La Muse Terpsichore d’Antonio Canova

La salle des plâtres abrite un chef d’œuvre d’Antonio Canova : le précieux modèle original en plâtre de la Muse Terpsichore. C’est une œuvre extraordinaire pour la sensibilité plastique exprimée dans le rendu de la pose et du drapé ; elle représente Terpsichore, Muse de la danse et du chant choral comme le suggère la lyre qu’elle tient dans la main gauche.

En dehors du modèle en plâtre de Villa Carlotta, il existe une version de la Terpsichore tirée en plâtre et conservée à la Gypsothèque canovienne de Possagno et deux versions en marbre : une conservée à la Fondation Magnani Rocca de Parme et l’autre, une réplique autographe plus tardive, achetée en 1968 par le Cleveland Museum of Art, exécutée en 1814-16 (signée et datée 1816) pour le collectionneur anglais Simon Houghton Clarke.

L’histoire de l’œuvre

Antonio Canova (Possagno 1757 - Venise 1822) commence à réaliser l’œuvre en 1808 à la demande de la famille Bonaparte : la statue devait être un portrait divinisé d’Alexandrine Bleschamps, femme de Lucien Bonaparte, le plus jeune frère de Napoléon. Pour des raisons encore inconnues, la commande est reprise par Giovanni Battista Sommariva qui était en train de créer son temple du néoclassicisme à Villa Carlotta (qui s’appelait encore Villa Sommariva) et achetait et commandait des œuvres d’art aux plus grands artistes de l’époque, parmi lesquels Antonio Canova. Sur demande du nouveau client et mécène, Canova idéalise le visage et les traits qui ne sont plus ceux d’Alexandrine Bleschamps.
Canova et Sommariva établissent une relation d’estime et de confiance mutuelles et parmi les nombreuses œuvres de l’artiste achetées et commandées par le collectionneur, la Terpsichore est l’une de ses favorites : l’obsession et l’amour pour cette sculpture étaient si forts que Sommariva acheta non seulement la statue en marbre (qui était exposée dans son hôtel parisien), mais aussi le modèle en plâtre pour s’assurer l’exclusivité de l’œuvre.

« Votre Fille Aînée, votre Fille Unique, mon Épouse, fait mes délices, et ceux de tous les amateurs et artistes, qui ne se lassent pas de venir la voir et l’admirer plusieurs fois. Elle est maintenant à la place de mon lit, sur le piédestal, qui lui va à merveille ».

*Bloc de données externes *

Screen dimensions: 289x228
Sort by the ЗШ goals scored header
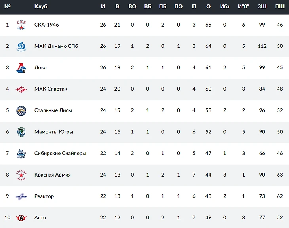pos(262,6)
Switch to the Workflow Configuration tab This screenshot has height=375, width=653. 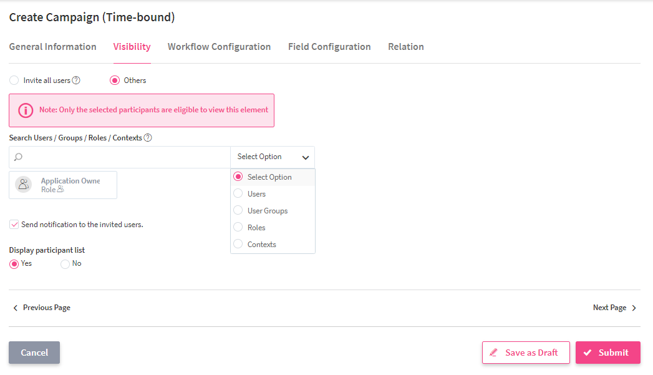(219, 47)
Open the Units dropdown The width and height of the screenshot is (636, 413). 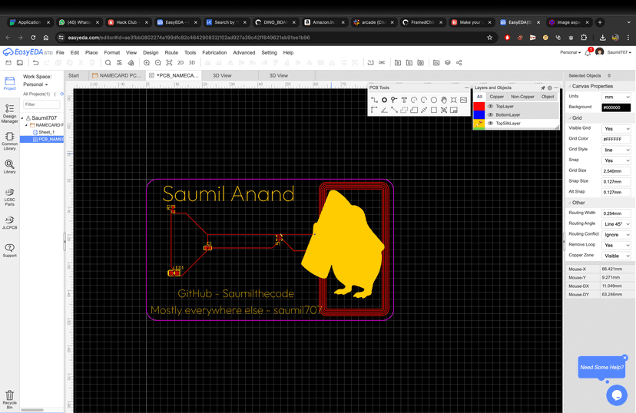point(616,97)
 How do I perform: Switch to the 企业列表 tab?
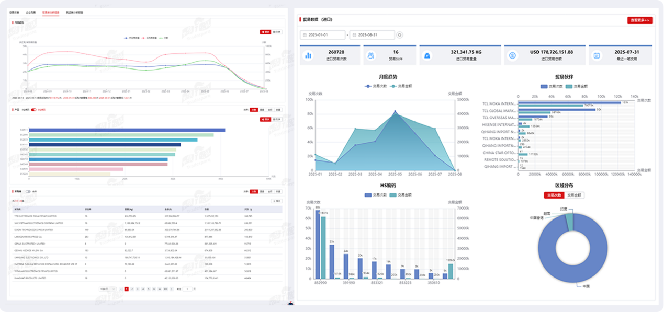click(x=31, y=11)
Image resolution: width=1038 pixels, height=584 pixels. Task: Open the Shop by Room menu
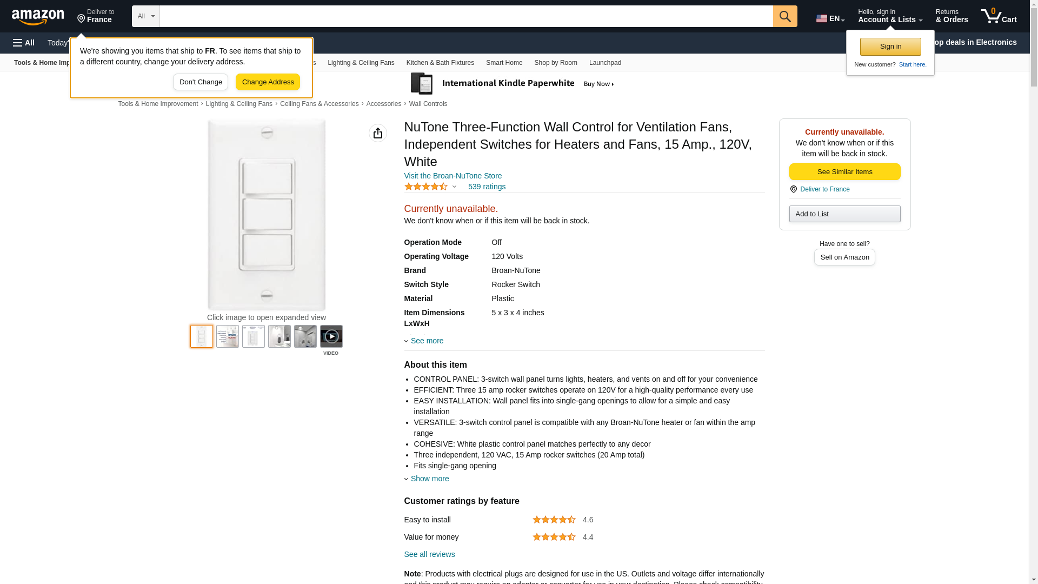tap(555, 63)
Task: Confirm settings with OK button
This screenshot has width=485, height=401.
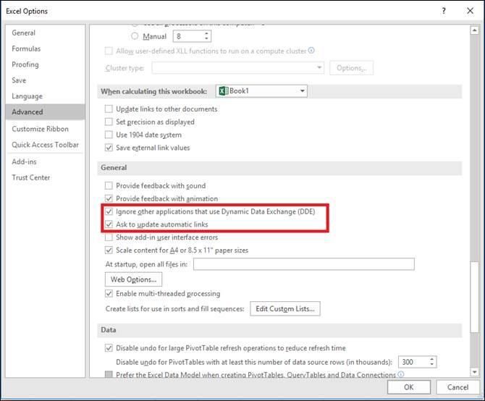Action: point(408,387)
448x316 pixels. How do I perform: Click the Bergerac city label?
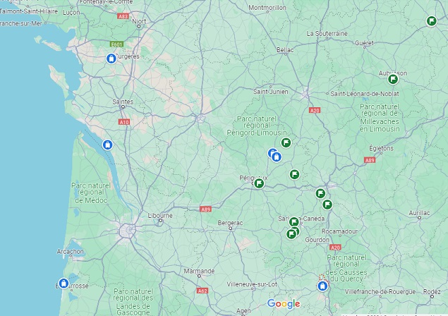click(230, 223)
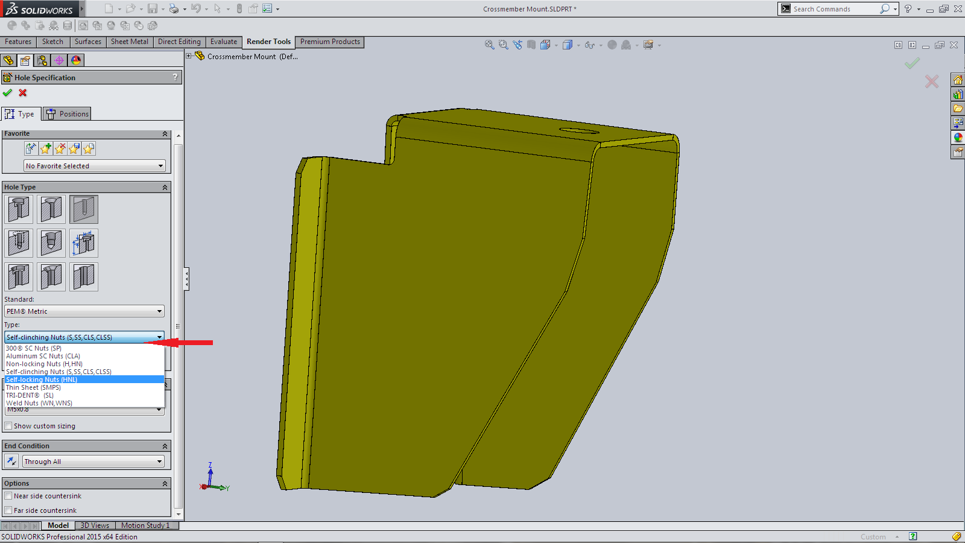
Task: Check the Near side countersink option
Action: pos(8,496)
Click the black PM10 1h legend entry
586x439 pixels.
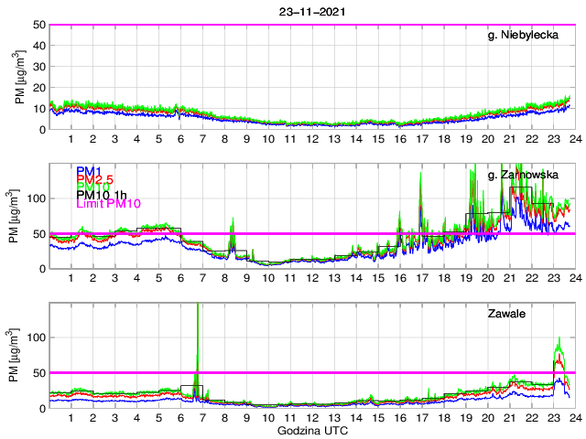[102, 203]
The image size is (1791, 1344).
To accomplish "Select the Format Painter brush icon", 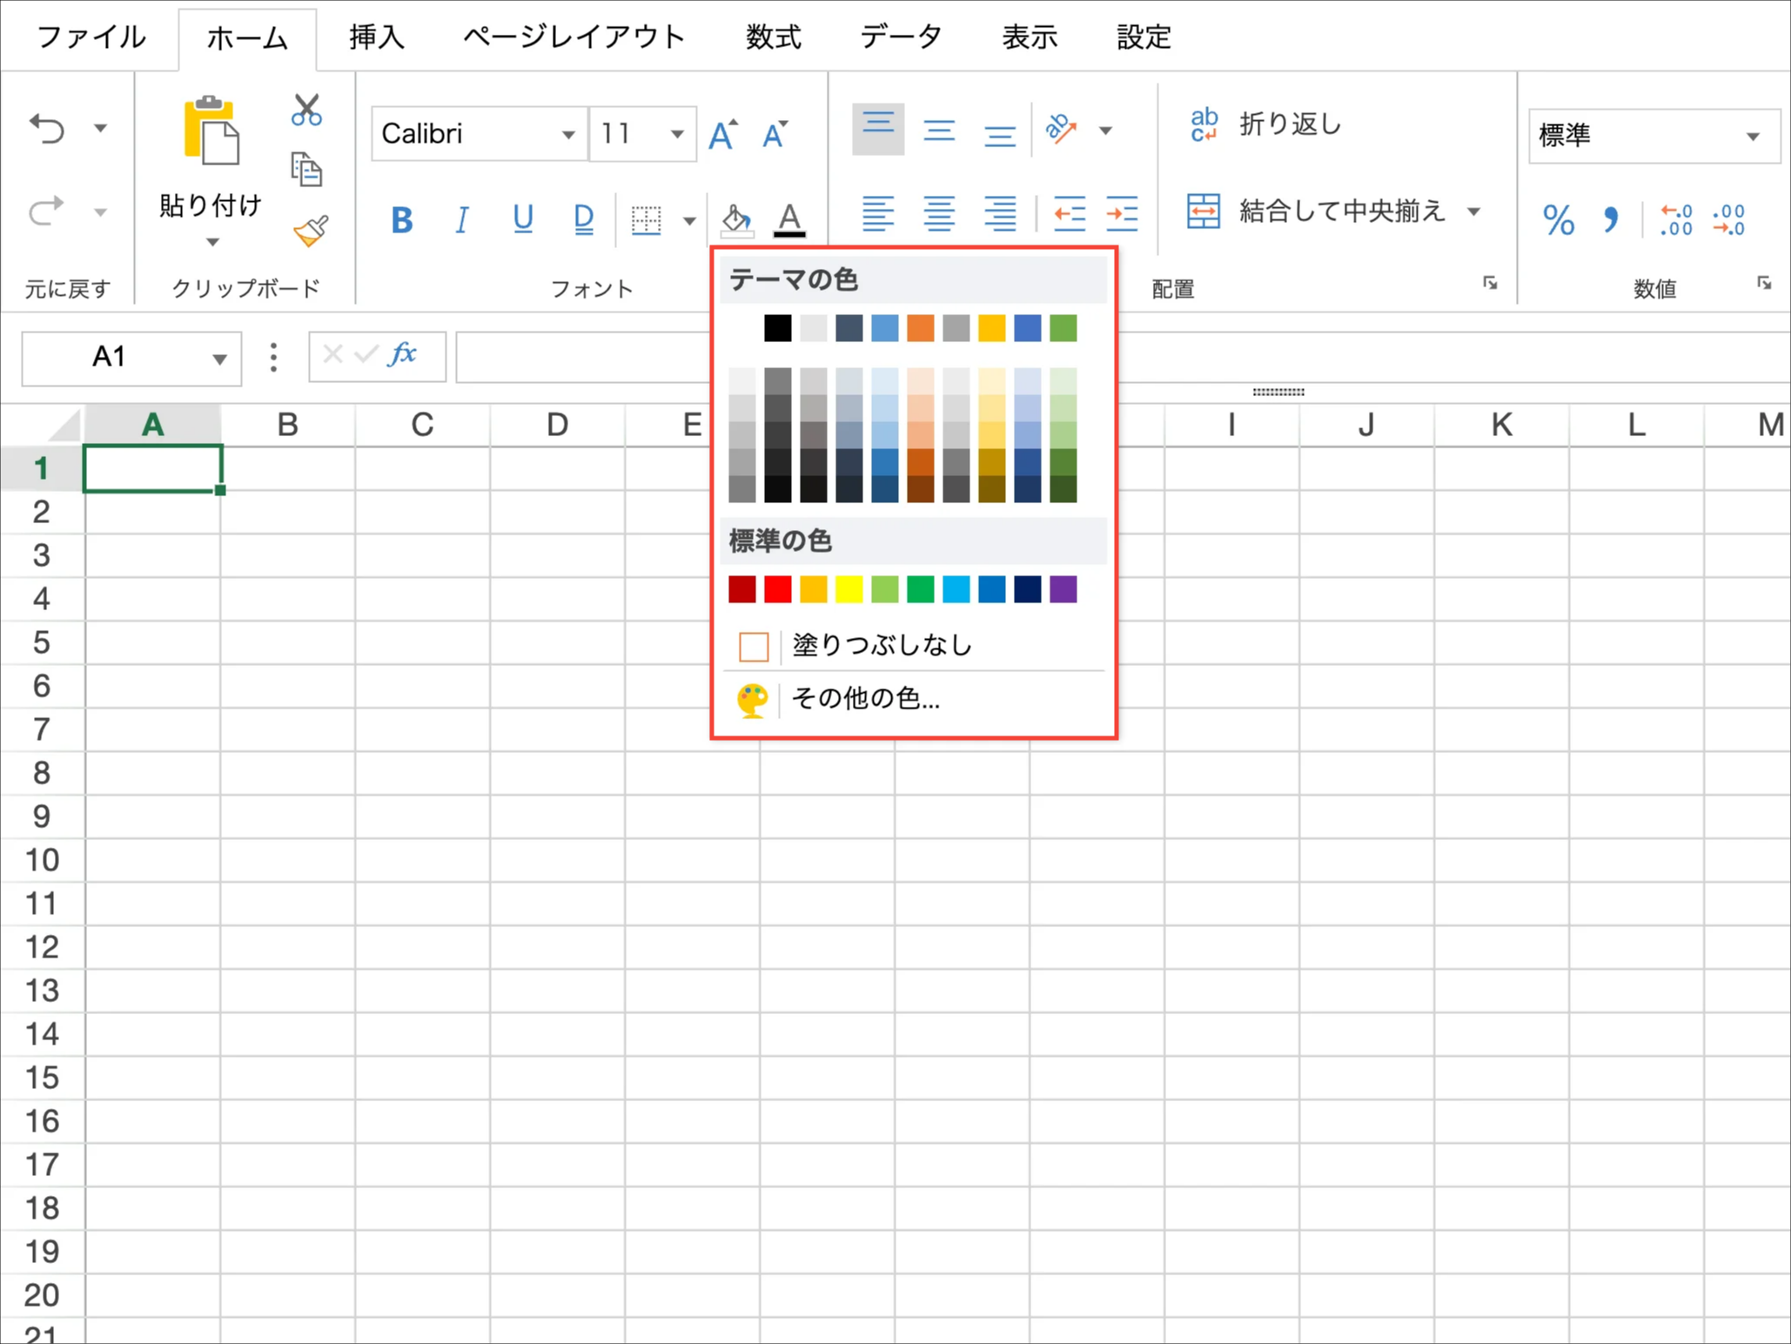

Tels sont les mots écrits par Sommariva à Canova le 31 mars 1813, qui appelle la sculpture avec emphase « mon Épouse ». Ardemment voulue et désirée par le mécène, à son arrivée dans la demeure parisienne de Sommariva, la statue fut placée au pied du lit du comte, selon le goût pour la sensualité typique du XIXe siècle : l’aristocratie et la bourgeoisie naissante, ne pouvant pas apprécier ouvertement les corps de femmes nues, s’entouraient d’œuvres d’art avec une puissante charge érotique qui était toutefois justifiée et cachée sous la nudité typique des œuvres classiques ou du goût naissant pour l’orient.

La technique de Canova

La particularité du plâtre exposé à Villa Carlotta est qu’on y voit encore les repères, traces du processus créatif suivi par Canova pour donner vie à ses chefs d’œuvre. Antonio Canova avait l’habitude d’organiser rigoureusement son activité de façon à avoir sous contrôle chaque phase du travail. De l’ébauche en argile, qui concrétisait une première idée de l’œuvre – souvent anticipée par des dessins – il procédait à la réalisation d’un modèle en argile grandeur nature. Ce modèle était créé en utilisant comme base une ossature composée d’une tige en fer de la hauteur de l’œuvre à exécuter) qui était reliée à des tiges métalliques plus petites avec aux extrémités des petites croix en bois.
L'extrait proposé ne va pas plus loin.